About this exercise: Everything from the line containing "This screenshot has height=362, width=768." through the last line of the listing below should be returned exactly, except for pictures.

Given information:
======

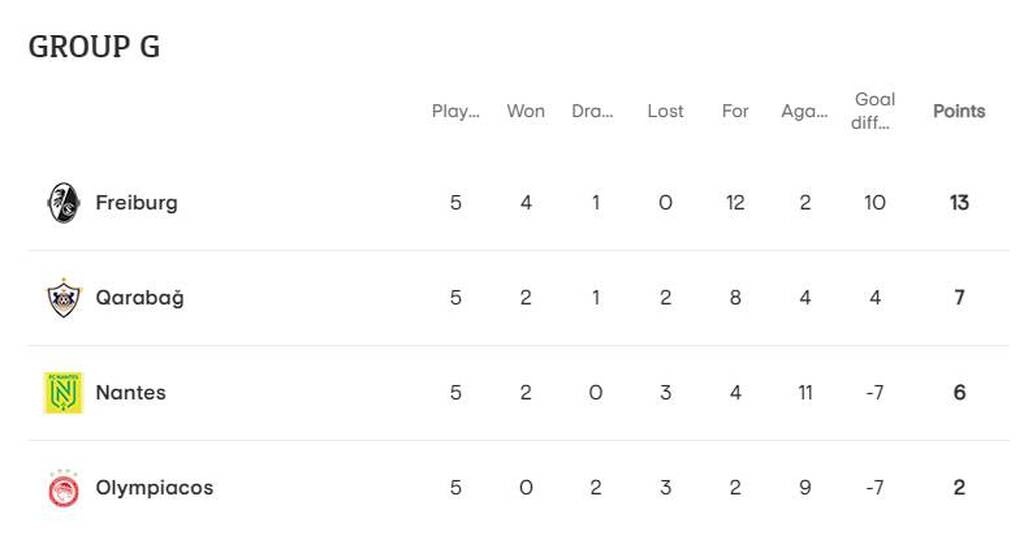Click Olympiacos's 2 points value
The image size is (1024, 553).
[959, 488]
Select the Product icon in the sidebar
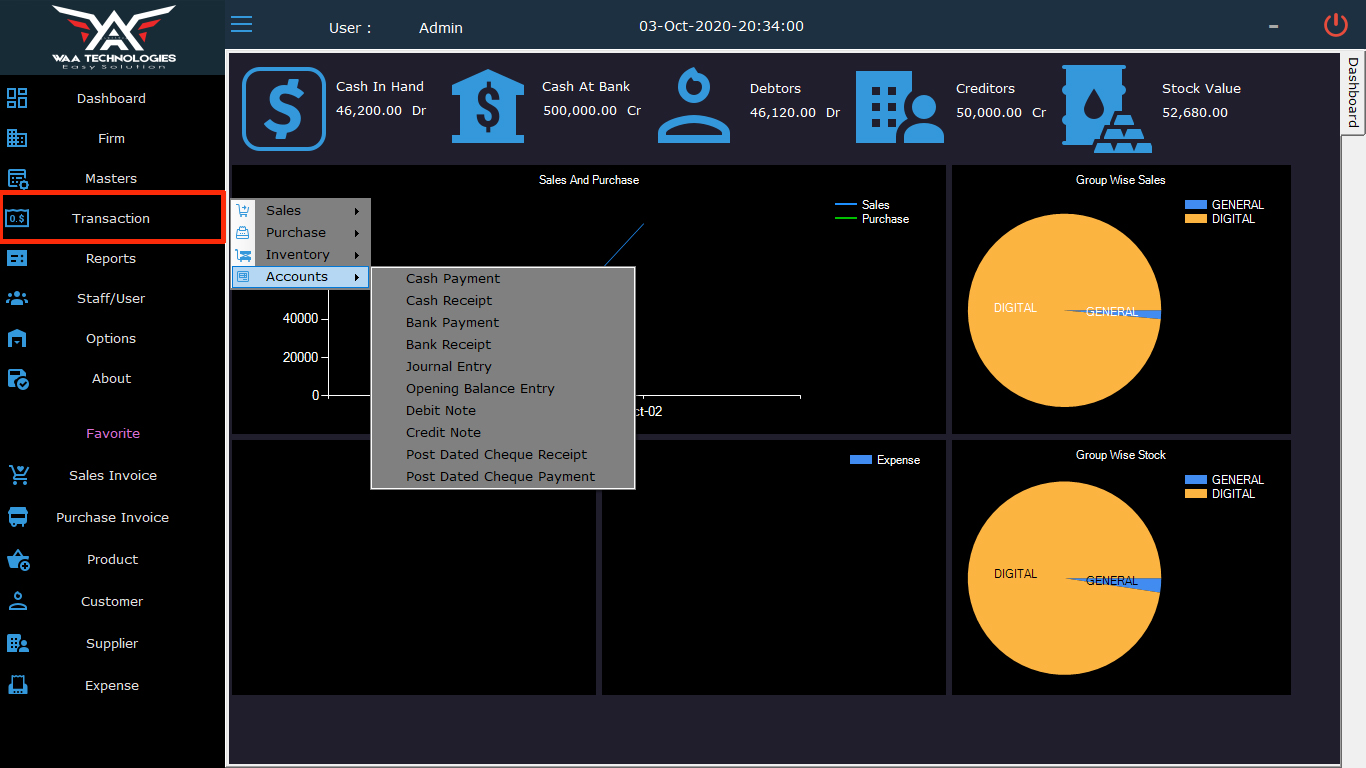This screenshot has height=768, width=1366. tap(18, 559)
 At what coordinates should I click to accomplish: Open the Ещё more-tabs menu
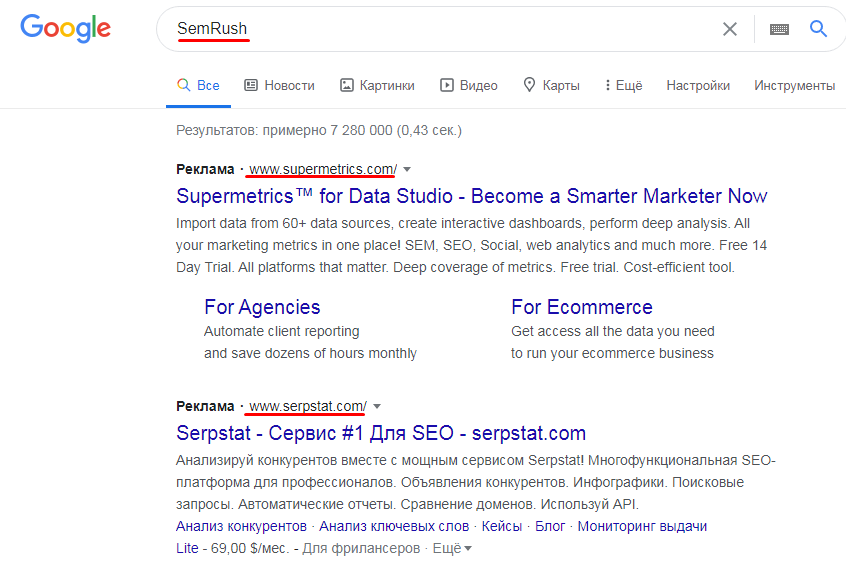[x=623, y=85]
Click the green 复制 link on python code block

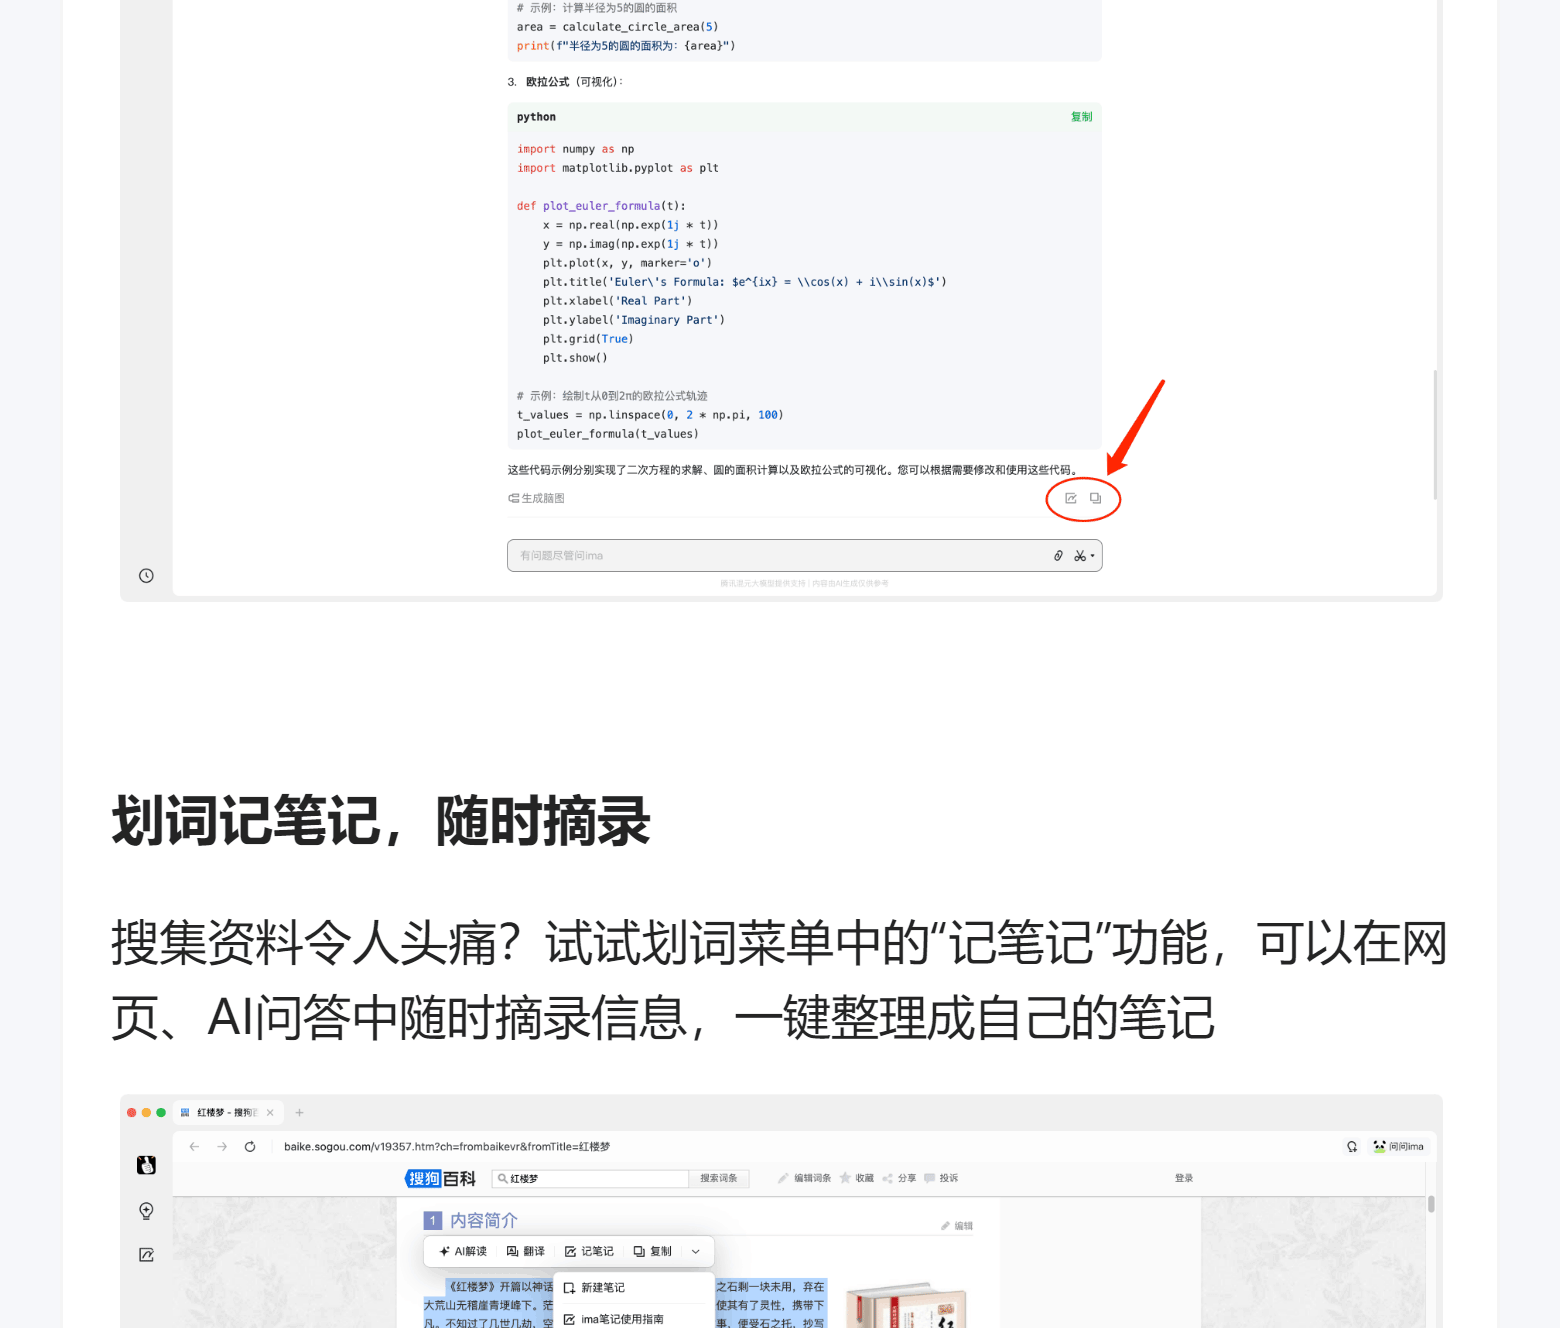(x=1081, y=117)
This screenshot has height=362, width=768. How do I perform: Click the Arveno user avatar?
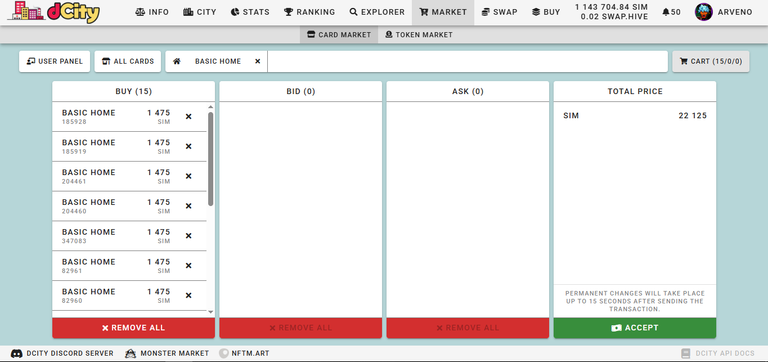[703, 12]
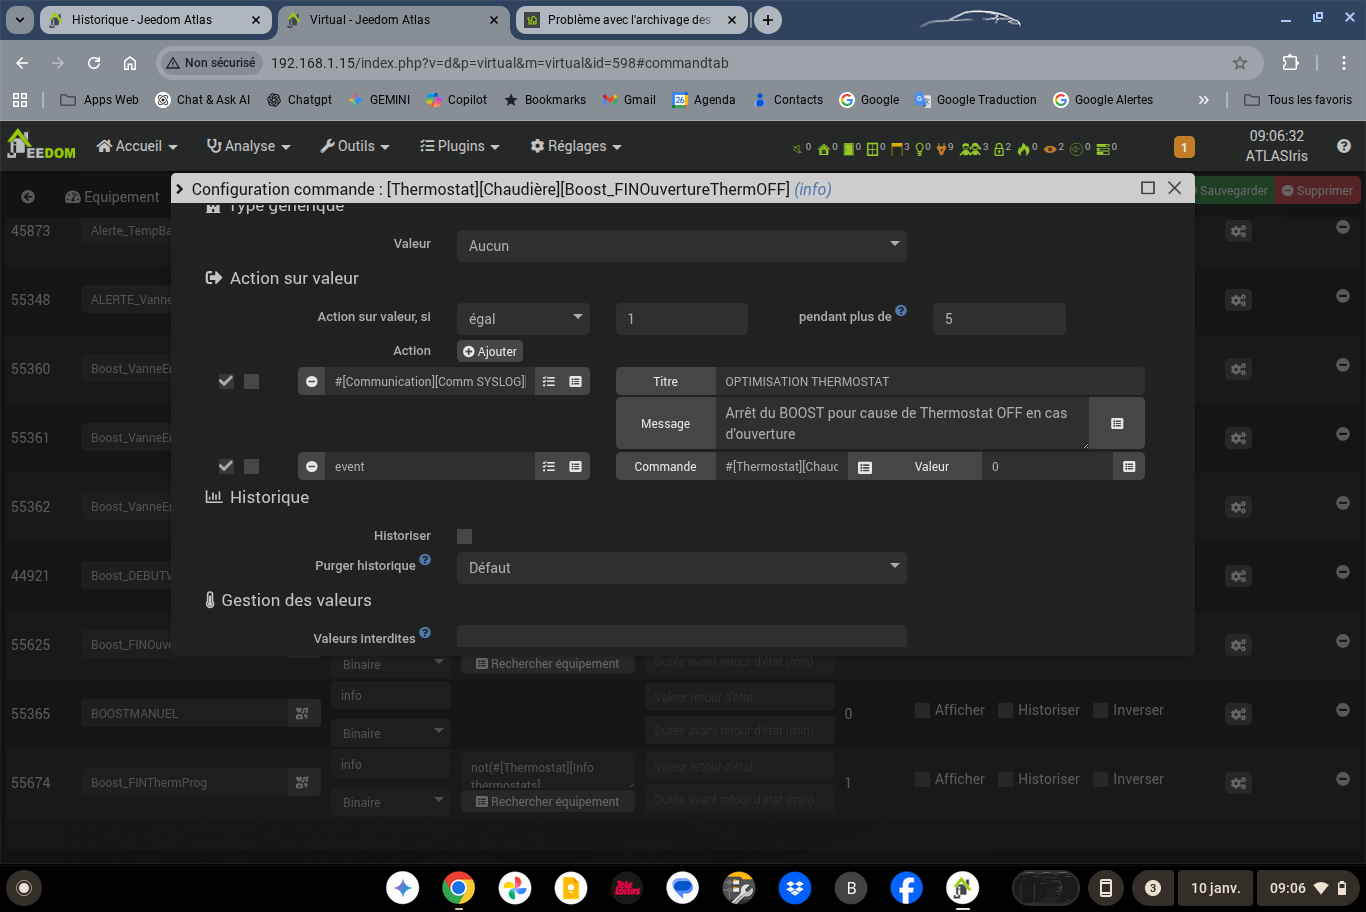Open the Plugins menu
This screenshot has width=1366, height=912.
pyautogui.click(x=459, y=146)
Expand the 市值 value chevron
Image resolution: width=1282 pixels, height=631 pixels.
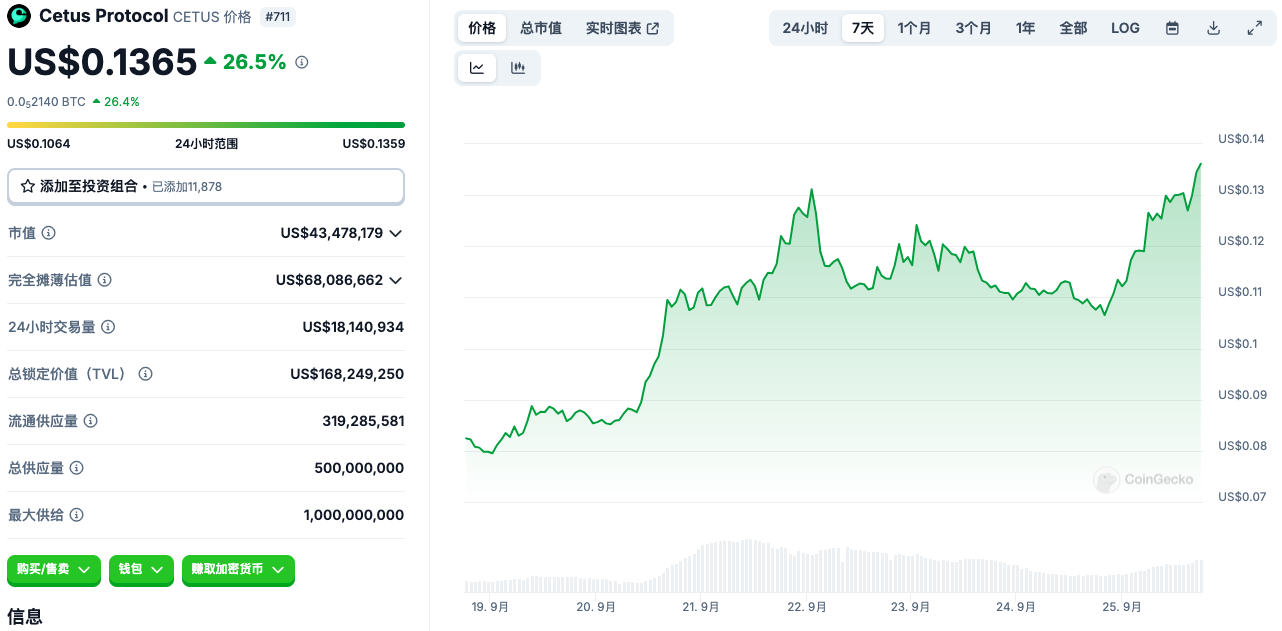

======

Solution for this exercise:
This screenshot has height=362, width=768. How do I perform: Click the Arveno user avatar?
[703, 12]
Open the Plugins menu
This screenshot has width=1366, height=912.
pyautogui.click(x=459, y=146)
Expand the 市值 value chevron
Image resolution: width=1282 pixels, height=631 pixels.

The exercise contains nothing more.